Defendant filed a motion to strike plaintiff's statement of facts as violative of Supreme Court Rule 341(a) (188 Ill. 2d R. 341(a)). Defendant maintains that plaintiff's statement of facts contains legal discussion and argument, it includes facts not relevant to plaintiff's appeal, which are also conclusory, argumentative, and false, and those facts included that are relevant to its appeal are "riddled with improper argument," are conclusory, are conjecture, and are unsupported by the record. Defendant argues that the Illinois Appellate Court has repeatedly reaffirmed the importance of Rule 341 and, because plaintiff has blatantly violated this rule, we should strike plaintiff's statement of facts in its entirety.
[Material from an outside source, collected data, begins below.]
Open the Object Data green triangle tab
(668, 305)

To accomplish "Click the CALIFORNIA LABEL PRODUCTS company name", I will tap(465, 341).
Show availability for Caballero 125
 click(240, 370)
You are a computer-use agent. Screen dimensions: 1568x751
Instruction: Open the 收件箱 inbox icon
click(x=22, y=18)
We agree with defendant that portions of plaintiff's statement of facts contain improper argument. However, while defendant is seeking to use Rule 341 as a weapon against plaintiff, it, too, has blatantly violated that rule. Its statement of facts is also "riddled with improper argument" as well as misstatements of fact. Thus, both plaintiff and defendant's statement of facts violate Rule 341.
Additionally, in defendant's brief, counsel makes substantive arguments in its footnotes (see discussion below) and plaintiff's counsel then responds to these. Plaintiff's counsel, too, makes substantive arguments in its footnotes and defendant's counsel thereafter continues this conduct in defendant's reply brief. Substantive arguments may not be made in footnotes and responses made thereto are likewise improper. Lundy v. Farmers Group, Inc., 322 Ill. App. 3d 214, 218, 750 N.E.2d 314 (2001). In addition, defense counsel makes numerous misstatements of the facts and of the evidence in defendant's brief.
Don't let it happen to you: know the rules!